Sayfa>

++++++++

Başbakan Tayyip Erdoğan,26 Şubat günü 59. yaşına girdi. Yeni yaşı ve tüm yaşamı sağlıklı geçsin, ama en önemlisi evrensel hukuk, demokrasi ile özgürlükler alanında Türkiye toplumuna güzellikler ve mutluluk gelmesi için başarılı adımlar atsın. Enerji ve mesaisi halka iyi hizmetlere vesile olsun. İyi ki varsın Sayın Tayyip Erdoğan, eksiklikler olsa da ekipçe birçok işler, başardığın memleket yönetimini şeffaflaştırdığın ortadadır. Sizi dünyaya getiren merhum validenize bu vesile ile bir kez daha rahmet ve teşekkür etmek gerekir. Aslında “marifet iltifata tabidir.” Güzel işlere ve şahsınıza methiye dizme gereği duymuyorum çünkü buna ihtiyacınız da yok. Zaman zaman eleştirel yazılar kaleme alsam da yaptığınız başarılı işler inkâr edilemez.
Birinci sınıf bir demokrasiye, evrensel hukuka bu ülkenin kavuşturulması behemehâl ihtiyaçtır. Her alanda değişim ve dönüşümü evrenselliği ilke edinerek, demokrasiyi içselleştirerek, hukuk alt yapısını oluşturarak, bu yöntemle ülkeyi insanileştirmek halk, toplum ve yöneticiler açısından her bakımdan avantajlıdır. Başbakan Tayyip Erdoğan şahsında Ak Parti’nin ilk iktidara geleceği zaman hedeflediklerinin yapılması bu ülke ve gelecek nesiller için önemli ihtiyaçtır.

++++++++

Veri bölümü>

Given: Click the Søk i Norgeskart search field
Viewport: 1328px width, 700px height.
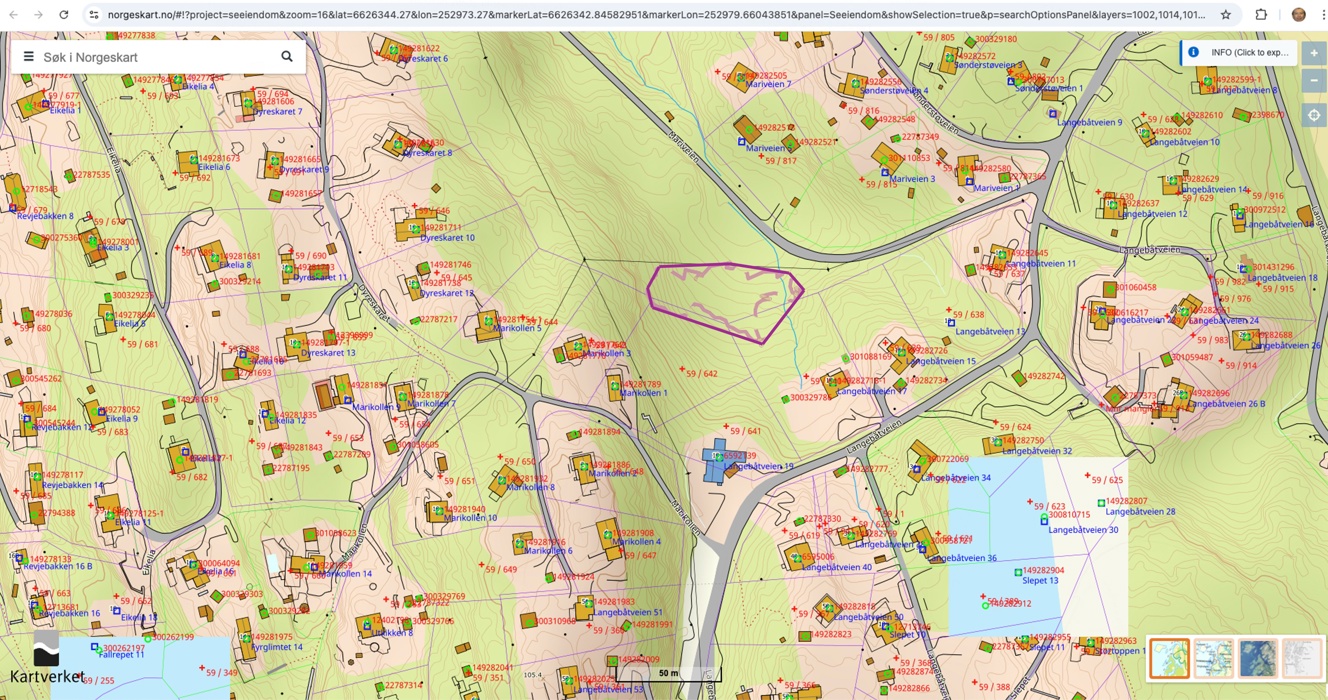Looking at the screenshot, I should point(155,57).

++++++++

Başbakan Erdoğan'ın 59. yaş günü üzerine yazılan yazıyı son cümlesinden sonra devam ettirerek sürdürün.

Çünkü en gelişmiş demokratik sistemleri olan devletler bile, nasıl iyi olabiliriz noktasında sistemlerini, kurumlarını dolaysıyla yöneticilerini kendilerini sorguluyorlar.  
Başbakan Tayyip Erdoğan ve Ak Parti, şu gerçeği mutlaka çok net ve hızlı görmeli, kavramalıdır. 
“Halen bu ülkede seçilmiş insanlar siyasi yollarla, diyaloglarla sorun çözemiyorlarsa, bütün bu yollarla sonuç alamıyorsa, baskıcı ve zorbaca tutumlardan dolayı belli bir kesimin bariz şikâyetleri varsa, açlık grevlerine süresiz, ölüm oruçlarına insanlar halkın seçilmişleri hayatlarını bedenlerini yatırıyorsa bu zulmün dayanılamaz ve yaşanmaz boyutlardaki göstergesidir.“
Ak parti ülkedeki şeffaflaştırma sonucu şu hususta ki gerçeği de çok net gördü. Bu memlekette ne kadar çetrefili, alengirli işler varsa tamamı devletin bizatihi kendisinin tertiplediğini manipüle ettiği ayan beyandı ancak şimdi ise cumhuriyet savcıları ve yargıçlar tarafından mahkeme ilamlarına geçti ki, bu pis işlerin söylentiden ibaret olmadığı gerçeği daha net tescillendi.  Aleni ortada dönen görülen şu ki, Bu devlet dar gelirli fakir çocukların üzerinde bu kadar kirli emelleri istismarı yapmış. Bir ülkede bu kadar kendi vatandaşını, insanını suça teşvik eden bir devlet yapısı ortaya çıkmış ve insani olmaktan uzaklaşılmış. Böyle bir devlet yapısını yönetmenin bile vebalı çok ağırdır.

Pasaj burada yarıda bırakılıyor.